══ Task inputs

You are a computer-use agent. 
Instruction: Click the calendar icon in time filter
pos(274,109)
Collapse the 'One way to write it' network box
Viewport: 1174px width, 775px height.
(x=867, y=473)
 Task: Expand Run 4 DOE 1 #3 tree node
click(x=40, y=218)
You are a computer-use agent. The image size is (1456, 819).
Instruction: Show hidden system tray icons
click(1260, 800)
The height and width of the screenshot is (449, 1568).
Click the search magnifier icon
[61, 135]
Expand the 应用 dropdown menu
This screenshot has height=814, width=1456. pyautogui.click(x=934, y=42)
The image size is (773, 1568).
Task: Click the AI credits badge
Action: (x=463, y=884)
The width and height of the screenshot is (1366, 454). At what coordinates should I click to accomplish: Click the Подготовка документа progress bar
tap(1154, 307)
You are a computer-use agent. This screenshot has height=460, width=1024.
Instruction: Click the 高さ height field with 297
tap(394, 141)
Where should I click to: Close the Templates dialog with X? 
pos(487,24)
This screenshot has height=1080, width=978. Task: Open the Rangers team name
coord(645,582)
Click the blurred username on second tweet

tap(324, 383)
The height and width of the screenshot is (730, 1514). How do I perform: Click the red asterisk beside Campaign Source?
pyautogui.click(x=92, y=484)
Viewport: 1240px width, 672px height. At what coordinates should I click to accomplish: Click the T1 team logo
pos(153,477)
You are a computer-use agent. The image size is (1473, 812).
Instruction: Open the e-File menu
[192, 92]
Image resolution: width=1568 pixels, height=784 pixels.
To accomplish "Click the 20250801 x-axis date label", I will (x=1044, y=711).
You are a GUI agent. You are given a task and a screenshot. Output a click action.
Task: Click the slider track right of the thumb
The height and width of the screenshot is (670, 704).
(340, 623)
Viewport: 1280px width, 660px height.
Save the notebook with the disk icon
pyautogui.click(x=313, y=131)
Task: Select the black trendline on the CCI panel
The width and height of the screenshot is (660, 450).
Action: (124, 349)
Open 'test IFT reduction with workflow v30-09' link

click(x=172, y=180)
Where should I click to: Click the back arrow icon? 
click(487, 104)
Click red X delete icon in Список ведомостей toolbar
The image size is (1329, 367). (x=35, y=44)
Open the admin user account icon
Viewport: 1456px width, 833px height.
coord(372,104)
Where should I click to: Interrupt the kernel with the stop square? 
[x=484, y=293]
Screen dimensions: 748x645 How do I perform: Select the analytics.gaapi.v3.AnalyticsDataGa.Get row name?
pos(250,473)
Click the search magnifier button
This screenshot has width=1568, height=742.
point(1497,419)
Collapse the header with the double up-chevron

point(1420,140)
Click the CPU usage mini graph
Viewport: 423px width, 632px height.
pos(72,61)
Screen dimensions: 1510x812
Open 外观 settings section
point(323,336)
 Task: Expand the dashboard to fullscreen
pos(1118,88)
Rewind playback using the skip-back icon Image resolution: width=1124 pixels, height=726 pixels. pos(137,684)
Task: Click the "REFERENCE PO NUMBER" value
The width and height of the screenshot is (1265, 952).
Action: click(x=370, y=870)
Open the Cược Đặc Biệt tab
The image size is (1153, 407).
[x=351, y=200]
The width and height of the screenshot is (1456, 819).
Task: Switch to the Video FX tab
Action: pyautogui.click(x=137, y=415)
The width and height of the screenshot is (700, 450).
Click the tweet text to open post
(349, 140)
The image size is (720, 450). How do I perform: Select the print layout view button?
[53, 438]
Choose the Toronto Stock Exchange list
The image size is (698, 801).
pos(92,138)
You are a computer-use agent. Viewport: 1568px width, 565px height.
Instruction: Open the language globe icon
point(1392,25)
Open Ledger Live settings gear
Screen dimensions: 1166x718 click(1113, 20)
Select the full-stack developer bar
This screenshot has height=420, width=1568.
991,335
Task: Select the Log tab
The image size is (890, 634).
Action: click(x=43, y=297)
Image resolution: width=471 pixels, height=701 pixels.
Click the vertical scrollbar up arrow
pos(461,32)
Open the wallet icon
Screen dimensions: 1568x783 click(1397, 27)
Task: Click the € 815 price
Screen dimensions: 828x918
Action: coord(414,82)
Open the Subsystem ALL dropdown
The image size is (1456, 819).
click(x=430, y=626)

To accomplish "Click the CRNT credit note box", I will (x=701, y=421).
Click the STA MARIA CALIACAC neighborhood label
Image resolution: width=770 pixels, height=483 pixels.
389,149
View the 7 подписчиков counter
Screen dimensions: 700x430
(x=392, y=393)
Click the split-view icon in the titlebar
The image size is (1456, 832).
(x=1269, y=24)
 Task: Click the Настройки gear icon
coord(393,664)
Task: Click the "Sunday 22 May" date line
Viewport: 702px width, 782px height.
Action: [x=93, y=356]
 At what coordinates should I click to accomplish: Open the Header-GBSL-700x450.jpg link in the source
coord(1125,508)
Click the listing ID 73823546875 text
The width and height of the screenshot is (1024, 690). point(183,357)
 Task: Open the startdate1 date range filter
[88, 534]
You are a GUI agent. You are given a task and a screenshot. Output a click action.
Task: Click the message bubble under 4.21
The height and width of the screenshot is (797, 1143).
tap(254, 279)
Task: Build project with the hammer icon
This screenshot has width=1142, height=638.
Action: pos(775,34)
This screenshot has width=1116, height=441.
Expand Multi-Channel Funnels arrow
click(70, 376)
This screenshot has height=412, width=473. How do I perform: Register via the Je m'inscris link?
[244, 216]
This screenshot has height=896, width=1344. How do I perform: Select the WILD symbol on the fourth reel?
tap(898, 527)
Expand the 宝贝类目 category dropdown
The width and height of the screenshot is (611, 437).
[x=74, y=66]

════

Requirement
Reproduce every line of the data above without any change.

Exercise result
You are a computer-use agent. 
Instruction: Click the calendar icon in time filter
pos(274,109)
Collapse the 'One way to write it' network box
Viewport: 1174px width, 775px height.
(x=867, y=473)
 Task: Expand Run 4 DOE 1 #3 tree node
click(x=40, y=218)
You are a computer-use agent. The image size is (1456, 819).
Instruction: Show hidden system tray icons
click(1260, 800)
The height and width of the screenshot is (449, 1568).
Click the search magnifier icon
[61, 135]
Expand the 应用 dropdown menu
This screenshot has height=814, width=1456. pyautogui.click(x=934, y=42)
The image size is (773, 1568).
Task: Click the AI credits badge
Action: (x=463, y=884)
The width and height of the screenshot is (1366, 454). At what coordinates should I click to accomplish: Click the Подготовка документа progress bar
tap(1154, 307)
You are a computer-use agent. This screenshot has height=460, width=1024.
Instruction: Click the 高さ height field with 297
tap(394, 141)
Where should I click to: Close the Templates dialog with X? 
pos(487,24)
This screenshot has height=1080, width=978. Task: Open the Rangers team name
coord(645,582)
Click the blurred username on second tweet

tap(324, 383)
The height and width of the screenshot is (730, 1514). How do I perform: Click the red asterisk beside Campaign Source?
pyautogui.click(x=92, y=484)
Viewport: 1240px width, 672px height. At what coordinates should I click to accomplish: Click the T1 team logo
pos(153,477)
You are a computer-use agent. The image size is (1473, 812).
Instruction: Open the e-File menu
[192, 92]
Image resolution: width=1568 pixels, height=784 pixels.
To accomplish "Click the 20250801 x-axis date label", I will (x=1044, y=711).
You are a GUI agent. You are given a task and a screenshot. Output a click action.
Task: Click the slider track right of the thumb
The height and width of the screenshot is (670, 704).
(340, 623)
Viewport: 1280px width, 660px height.
Save the notebook with the disk icon
pyautogui.click(x=313, y=131)
Task: Select the black trendline on the CCI panel
The width and height of the screenshot is (660, 450).
Action: (124, 349)
Open 'test IFT reduction with workflow v30-09' link

click(x=172, y=180)
Where should I click to: Click the back arrow icon? 
click(487, 104)
Click red X delete icon in Список ведомостей toolbar
The image size is (1329, 367). (x=35, y=44)
Open the admin user account icon
Viewport: 1456px width, 833px height.
coord(372,104)
Where should I click to: Interrupt the kernel with the stop square? 
[x=484, y=293]
Screen dimensions: 748x645 How do I perform: Select the analytics.gaapi.v3.AnalyticsDataGa.Get row name?
pos(250,473)
Click the search magnifier button
This screenshot has width=1568, height=742.
point(1497,419)
Collapse the header with the double up-chevron

point(1420,140)
Click the CPU usage mini graph
Viewport: 423px width, 632px height.
pos(72,61)
Screen dimensions: 1510x812
Open 外观 settings section
point(323,336)
 Task: Expand the dashboard to fullscreen
pos(1118,88)
Rewind playback using the skip-back icon Image resolution: width=1124 pixels, height=726 pixels. pos(137,684)
Task: Click the "REFERENCE PO NUMBER" value
The width and height of the screenshot is (1265, 952).
Action: click(x=370, y=870)
Open the Cược Đặc Biệt tab
The image size is (1153, 407).
[x=351, y=200]
The width and height of the screenshot is (1456, 819).
Task: Switch to the Video FX tab
Action: pyautogui.click(x=137, y=415)
The width and height of the screenshot is (700, 450).
Click the tweet text to open post
(349, 140)
The image size is (720, 450). How do I perform: Select the print layout view button?
[53, 438]
Choose the Toronto Stock Exchange list
The image size is (698, 801).
pos(92,138)
You are a computer-use agent. Viewport: 1568px width, 565px height.
Instruction: Open the language globe icon
point(1392,25)
Open Ledger Live settings gear
Screen dimensions: 1166x718 click(1113, 20)
Select the full-stack developer bar
This screenshot has height=420, width=1568.
991,335
Task: Select the Log tab
The image size is (890, 634).
Action: click(x=43, y=297)
Image resolution: width=471 pixels, height=701 pixels.
Click the vertical scrollbar up arrow
pos(461,32)
Open the wallet icon
Screen dimensions: 1568x783 click(1397, 27)
Task: Click the € 815 price
Screen dimensions: 828x918
Action: coord(414,82)
Open the Subsystem ALL dropdown
The image size is (1456, 819).
click(x=430, y=626)

To accomplish "Click the CRNT credit note box", I will (x=701, y=421).
Click the STA MARIA CALIACAC neighborhood label
Image resolution: width=770 pixels, height=483 pixels.
389,149
View the 7 подписчиков counter
Screen dimensions: 700x430
(x=392, y=393)
Click the split-view icon in the titlebar
The image size is (1456, 832).
(x=1269, y=24)
 Task: Click the Настройки gear icon
coord(393,664)
Task: Click the "Sunday 22 May" date line
Viewport: 702px width, 782px height.
Action: [x=93, y=356]
 At what coordinates should I click to accomplish: Open the Header-GBSL-700x450.jpg link in the source
coord(1125,508)
Click the listing ID 73823546875 text
The width and height of the screenshot is (1024, 690). point(183,357)
 Task: Open the startdate1 date range filter
[88, 534]
You are a GUI agent. You are given a task and a screenshot. Output a click action.
Task: Click the message bubble under 4.21
The height and width of the screenshot is (797, 1143).
tap(254, 279)
Task: Build project with the hammer icon
This screenshot has width=1142, height=638.
Action: pos(775,34)
This screenshot has width=1116, height=441.
Expand Multi-Channel Funnels arrow
click(70, 376)
This screenshot has height=412, width=473. How do I perform: Register via the Je m'inscris link?
[244, 216]
This screenshot has height=896, width=1344. How do I perform: Select the WILD symbol on the fourth reel?
tap(898, 527)
Expand the 宝贝类目 category dropdown
The width and height of the screenshot is (611, 437).
[x=74, y=66]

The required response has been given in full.